I’m an introvert. I like being an introvert. I’m glad someone is clarifying what introverts are or are not, which is part of what Susan Cain does in her New York Times Article, The rise of the new Groupthink. However she’s careless in how she makes her case (even though I agree with some of it).

For starters to say “I’m an intro/extrovert” is an overstatement. We all behave differently in different situations and can be more or less extroverted for many different reasons. Many people think I’m an extrovert because I give lectures, like fun debate over beers,  and can be a big part of a conversation or a party. But often I’m not that way, and can sit a corner and happily observe or read for hours. I’m the same person in both cases, just in a different mood, situation or atmosphere. It’s a false dichotomy to assume because I am introverted in one situation that I am introverted in all. The main factor is if I’m around people I know and like or not, which speaks volumes about coworkers and shared workspaces.

She writes:

Our companies, our schools and our culture are in thrall to an idea I call the New Groupthink, which holds that creativity and achievement come from an oddly gregarious place. Most of us now work in teams, in offices without walls, for managers who prize people skills above all. Lone geniuses are out. Collaboration is in.

Groupthink is a term coined in 1972 by Irving Janis. He described it as: “A mode of thinking that people engage in when they are deeply involved in a cohesive group, when the members’ strivings for unanimity override their motivation to realistically appraise alternative courses of action”.

First, you’ll find his definition and Cain’s diverge. He focused on crisises caused by groupthink (especially military ones, like Pearl Harbor and The Bay of Pigs Invasion), rather than the passive negative effects it has on a culture at large (which is what Cain is after). But this passive cultural notion is what has become the popular use of the term for a long time.
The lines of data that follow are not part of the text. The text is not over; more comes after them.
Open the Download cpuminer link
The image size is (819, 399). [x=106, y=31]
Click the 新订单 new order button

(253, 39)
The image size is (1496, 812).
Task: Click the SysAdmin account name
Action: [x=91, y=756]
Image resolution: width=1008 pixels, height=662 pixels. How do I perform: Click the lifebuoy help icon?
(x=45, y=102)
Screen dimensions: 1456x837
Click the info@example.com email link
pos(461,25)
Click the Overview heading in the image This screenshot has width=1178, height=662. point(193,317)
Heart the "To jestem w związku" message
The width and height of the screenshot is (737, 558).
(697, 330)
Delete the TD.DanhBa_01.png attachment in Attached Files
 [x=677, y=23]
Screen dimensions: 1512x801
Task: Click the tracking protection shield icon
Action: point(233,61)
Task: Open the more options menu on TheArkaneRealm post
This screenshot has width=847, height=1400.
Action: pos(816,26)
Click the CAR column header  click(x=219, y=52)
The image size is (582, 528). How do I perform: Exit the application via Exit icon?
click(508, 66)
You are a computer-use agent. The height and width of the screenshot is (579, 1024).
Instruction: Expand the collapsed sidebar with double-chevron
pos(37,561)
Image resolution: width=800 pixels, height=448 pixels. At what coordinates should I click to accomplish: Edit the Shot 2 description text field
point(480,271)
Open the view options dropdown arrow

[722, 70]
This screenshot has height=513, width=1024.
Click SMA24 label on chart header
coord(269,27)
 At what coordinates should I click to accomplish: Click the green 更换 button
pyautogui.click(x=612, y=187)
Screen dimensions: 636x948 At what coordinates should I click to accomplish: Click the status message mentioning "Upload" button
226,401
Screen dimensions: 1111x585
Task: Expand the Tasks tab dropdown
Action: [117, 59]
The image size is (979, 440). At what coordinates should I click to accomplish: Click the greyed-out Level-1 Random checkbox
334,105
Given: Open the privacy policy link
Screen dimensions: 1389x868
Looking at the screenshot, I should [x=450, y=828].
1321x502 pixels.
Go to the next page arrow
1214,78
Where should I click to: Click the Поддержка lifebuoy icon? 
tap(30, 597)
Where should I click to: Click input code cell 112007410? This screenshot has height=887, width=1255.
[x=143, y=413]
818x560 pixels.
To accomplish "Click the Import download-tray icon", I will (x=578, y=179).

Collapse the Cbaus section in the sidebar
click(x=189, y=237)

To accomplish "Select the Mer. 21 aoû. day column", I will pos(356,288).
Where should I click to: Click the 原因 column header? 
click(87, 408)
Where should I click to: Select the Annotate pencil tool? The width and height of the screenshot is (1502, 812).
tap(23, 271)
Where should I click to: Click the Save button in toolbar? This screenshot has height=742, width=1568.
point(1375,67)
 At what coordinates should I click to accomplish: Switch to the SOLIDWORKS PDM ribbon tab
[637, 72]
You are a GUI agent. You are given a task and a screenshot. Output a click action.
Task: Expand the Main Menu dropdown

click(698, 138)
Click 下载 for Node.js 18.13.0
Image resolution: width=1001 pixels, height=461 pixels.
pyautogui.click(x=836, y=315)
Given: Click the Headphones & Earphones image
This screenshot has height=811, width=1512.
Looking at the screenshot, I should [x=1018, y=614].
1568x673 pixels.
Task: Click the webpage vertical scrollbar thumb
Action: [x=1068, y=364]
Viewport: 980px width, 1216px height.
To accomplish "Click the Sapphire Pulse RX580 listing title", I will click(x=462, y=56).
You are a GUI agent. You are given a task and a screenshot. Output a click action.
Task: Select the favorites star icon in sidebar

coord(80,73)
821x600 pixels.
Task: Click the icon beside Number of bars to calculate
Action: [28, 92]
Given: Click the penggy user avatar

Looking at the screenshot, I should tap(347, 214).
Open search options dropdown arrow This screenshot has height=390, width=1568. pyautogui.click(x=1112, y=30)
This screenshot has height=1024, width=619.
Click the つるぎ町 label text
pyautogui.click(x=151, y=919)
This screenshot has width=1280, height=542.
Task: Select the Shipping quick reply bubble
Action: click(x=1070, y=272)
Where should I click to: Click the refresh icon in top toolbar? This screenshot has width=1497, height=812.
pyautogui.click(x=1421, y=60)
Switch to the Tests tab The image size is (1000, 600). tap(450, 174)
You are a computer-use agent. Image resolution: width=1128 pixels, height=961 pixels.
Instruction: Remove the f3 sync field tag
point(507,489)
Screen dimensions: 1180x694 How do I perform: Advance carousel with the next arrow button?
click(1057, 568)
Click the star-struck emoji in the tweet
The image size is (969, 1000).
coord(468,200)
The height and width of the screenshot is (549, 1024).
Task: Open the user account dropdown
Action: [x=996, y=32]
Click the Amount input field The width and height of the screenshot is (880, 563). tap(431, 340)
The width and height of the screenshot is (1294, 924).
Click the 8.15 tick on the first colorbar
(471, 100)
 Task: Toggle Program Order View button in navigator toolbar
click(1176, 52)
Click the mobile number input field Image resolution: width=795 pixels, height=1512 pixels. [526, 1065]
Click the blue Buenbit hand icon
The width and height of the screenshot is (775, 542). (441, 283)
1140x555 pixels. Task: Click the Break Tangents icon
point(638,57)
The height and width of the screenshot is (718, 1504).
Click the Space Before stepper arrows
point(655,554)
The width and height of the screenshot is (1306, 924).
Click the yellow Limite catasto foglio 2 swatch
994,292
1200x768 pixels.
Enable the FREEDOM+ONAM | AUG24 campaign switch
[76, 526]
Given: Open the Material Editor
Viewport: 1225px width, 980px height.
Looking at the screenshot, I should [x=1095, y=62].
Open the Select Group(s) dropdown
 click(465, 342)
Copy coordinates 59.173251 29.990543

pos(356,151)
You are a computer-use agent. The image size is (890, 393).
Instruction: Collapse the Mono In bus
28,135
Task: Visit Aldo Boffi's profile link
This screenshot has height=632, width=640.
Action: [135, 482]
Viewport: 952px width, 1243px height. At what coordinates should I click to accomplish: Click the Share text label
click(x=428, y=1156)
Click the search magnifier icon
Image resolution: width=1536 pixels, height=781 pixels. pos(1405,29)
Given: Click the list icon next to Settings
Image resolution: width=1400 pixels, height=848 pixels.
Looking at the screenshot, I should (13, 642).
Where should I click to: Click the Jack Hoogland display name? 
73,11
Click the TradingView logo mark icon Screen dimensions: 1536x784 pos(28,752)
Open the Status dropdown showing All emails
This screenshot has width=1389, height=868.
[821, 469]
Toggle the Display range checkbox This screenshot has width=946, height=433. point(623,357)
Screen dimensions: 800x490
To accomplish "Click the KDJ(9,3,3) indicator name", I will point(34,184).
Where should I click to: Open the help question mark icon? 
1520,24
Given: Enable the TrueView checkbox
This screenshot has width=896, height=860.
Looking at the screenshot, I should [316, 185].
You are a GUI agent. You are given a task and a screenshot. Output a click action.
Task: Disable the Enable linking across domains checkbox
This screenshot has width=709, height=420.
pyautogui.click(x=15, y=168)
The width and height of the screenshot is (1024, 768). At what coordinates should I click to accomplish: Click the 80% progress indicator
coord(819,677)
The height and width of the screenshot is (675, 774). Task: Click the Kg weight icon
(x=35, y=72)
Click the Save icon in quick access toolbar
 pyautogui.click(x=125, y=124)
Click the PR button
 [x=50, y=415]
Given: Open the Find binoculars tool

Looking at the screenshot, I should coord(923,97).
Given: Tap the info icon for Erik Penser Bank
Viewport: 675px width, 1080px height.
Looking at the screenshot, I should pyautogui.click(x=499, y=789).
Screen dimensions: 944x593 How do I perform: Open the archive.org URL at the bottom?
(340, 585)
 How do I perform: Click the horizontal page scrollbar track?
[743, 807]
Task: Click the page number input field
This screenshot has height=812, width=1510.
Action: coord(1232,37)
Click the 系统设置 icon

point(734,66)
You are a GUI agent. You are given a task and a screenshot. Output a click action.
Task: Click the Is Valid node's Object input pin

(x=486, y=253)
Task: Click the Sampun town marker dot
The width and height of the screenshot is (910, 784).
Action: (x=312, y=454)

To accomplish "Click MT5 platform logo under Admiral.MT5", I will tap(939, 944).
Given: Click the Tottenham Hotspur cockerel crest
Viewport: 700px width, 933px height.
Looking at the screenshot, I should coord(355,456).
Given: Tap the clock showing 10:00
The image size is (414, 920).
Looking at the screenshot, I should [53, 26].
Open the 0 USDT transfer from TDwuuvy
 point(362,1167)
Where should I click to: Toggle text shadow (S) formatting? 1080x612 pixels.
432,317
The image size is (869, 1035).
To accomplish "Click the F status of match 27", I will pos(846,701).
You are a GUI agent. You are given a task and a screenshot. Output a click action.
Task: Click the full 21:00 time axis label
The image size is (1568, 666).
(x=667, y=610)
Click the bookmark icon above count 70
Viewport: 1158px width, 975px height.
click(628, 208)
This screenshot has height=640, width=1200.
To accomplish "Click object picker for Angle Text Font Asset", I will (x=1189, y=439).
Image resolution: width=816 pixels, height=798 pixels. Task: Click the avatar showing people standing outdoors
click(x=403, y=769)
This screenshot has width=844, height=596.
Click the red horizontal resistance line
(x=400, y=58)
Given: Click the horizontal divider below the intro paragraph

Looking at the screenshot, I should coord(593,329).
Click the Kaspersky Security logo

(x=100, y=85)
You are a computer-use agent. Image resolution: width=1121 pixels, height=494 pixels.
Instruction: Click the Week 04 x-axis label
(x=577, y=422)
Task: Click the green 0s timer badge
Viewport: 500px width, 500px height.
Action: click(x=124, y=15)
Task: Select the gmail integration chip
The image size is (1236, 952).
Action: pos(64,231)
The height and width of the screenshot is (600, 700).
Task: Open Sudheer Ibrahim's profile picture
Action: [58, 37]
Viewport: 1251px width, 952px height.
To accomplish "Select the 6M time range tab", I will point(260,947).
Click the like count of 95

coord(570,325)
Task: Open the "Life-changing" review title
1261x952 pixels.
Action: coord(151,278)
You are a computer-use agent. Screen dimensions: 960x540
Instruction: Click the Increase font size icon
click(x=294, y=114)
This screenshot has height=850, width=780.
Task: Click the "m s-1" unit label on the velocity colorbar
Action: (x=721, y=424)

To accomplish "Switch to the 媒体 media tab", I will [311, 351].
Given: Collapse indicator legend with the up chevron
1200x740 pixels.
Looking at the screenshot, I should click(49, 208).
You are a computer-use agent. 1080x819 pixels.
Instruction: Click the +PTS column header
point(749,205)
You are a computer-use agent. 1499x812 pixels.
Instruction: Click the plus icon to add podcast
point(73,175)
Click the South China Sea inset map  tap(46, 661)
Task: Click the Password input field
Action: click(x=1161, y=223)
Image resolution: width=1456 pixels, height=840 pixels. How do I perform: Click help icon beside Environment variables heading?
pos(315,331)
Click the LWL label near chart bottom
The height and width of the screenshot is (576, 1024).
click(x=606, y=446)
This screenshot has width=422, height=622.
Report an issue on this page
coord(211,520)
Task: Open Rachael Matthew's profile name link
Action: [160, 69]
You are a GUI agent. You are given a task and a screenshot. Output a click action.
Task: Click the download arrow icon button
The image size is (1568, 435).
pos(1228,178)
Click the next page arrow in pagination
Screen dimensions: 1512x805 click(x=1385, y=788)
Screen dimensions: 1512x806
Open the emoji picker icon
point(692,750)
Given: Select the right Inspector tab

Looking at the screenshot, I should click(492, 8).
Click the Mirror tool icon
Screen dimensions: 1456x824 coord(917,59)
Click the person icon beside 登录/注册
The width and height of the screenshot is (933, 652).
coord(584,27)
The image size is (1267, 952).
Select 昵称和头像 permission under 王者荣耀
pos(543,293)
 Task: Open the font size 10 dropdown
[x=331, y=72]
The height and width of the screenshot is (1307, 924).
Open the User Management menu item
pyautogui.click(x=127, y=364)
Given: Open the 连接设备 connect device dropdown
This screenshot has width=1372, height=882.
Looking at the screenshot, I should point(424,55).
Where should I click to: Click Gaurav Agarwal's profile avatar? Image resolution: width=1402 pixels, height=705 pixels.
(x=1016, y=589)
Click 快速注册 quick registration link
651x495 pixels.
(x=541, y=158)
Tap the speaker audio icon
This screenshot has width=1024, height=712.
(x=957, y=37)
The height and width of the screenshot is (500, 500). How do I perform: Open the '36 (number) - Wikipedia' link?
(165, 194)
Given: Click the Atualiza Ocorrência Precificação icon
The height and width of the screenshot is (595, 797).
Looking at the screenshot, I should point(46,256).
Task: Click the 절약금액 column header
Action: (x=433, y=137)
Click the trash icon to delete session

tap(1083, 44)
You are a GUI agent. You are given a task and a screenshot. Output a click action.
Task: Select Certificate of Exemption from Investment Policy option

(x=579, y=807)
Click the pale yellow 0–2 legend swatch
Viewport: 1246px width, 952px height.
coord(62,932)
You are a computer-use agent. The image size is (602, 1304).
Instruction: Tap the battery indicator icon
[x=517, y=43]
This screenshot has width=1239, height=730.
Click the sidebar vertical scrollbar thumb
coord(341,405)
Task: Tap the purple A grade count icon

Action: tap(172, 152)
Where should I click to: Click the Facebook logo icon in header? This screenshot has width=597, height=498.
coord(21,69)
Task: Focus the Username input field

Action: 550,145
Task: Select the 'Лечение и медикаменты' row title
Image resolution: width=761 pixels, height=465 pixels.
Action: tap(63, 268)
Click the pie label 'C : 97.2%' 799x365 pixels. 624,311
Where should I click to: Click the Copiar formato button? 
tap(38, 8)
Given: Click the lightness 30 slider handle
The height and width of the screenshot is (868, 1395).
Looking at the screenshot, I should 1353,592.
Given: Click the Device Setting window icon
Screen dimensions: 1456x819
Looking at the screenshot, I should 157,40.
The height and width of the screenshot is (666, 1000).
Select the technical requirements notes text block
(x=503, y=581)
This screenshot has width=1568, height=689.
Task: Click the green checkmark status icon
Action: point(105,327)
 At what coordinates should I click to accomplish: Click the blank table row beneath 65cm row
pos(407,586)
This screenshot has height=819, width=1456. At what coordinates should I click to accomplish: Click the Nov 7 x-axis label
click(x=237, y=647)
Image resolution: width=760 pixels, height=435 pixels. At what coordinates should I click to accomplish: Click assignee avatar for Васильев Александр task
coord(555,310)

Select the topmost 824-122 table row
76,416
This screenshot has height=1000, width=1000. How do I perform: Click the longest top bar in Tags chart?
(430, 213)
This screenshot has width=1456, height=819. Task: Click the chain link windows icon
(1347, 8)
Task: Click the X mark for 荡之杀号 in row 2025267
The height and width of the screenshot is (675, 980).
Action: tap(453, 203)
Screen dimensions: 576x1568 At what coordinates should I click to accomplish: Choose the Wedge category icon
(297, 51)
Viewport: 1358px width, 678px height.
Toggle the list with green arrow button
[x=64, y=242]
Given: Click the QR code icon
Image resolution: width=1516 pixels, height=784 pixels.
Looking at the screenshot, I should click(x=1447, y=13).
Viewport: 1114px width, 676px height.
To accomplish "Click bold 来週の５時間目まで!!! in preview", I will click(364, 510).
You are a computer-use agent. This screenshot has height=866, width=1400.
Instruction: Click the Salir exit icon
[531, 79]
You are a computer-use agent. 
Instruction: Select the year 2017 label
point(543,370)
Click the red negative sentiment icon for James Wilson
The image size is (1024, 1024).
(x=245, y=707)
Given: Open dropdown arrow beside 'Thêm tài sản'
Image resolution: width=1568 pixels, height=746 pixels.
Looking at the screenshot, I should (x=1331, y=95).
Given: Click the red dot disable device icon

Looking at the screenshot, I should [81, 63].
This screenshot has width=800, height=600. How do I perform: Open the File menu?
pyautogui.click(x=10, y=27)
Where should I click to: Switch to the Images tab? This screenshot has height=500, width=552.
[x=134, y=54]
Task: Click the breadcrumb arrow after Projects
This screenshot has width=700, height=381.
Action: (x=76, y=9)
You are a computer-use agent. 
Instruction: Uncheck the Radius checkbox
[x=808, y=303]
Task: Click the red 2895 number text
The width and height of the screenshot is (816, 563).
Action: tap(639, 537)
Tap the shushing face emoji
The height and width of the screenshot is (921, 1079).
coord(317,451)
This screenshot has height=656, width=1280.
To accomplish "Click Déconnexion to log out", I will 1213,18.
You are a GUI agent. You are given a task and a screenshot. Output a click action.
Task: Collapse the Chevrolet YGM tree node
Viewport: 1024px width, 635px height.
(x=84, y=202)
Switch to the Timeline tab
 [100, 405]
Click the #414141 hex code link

However, I don’t recall there being a time between 1972 and 2012, or possibly ever, when the culture in the business world had swung heavily towards radical individualism.  The was no period of “Solothink”, where we went too far towards individual isolated creativity, and are now trending back the other way to a “New Groupthink”.  Staking claims of big trends is self-aggrandizing and is a good way to get attention for selling books or getting web traffic, but that’s about it. Collectivism is a natural consequence of being social creatures that lived for eons in tribes.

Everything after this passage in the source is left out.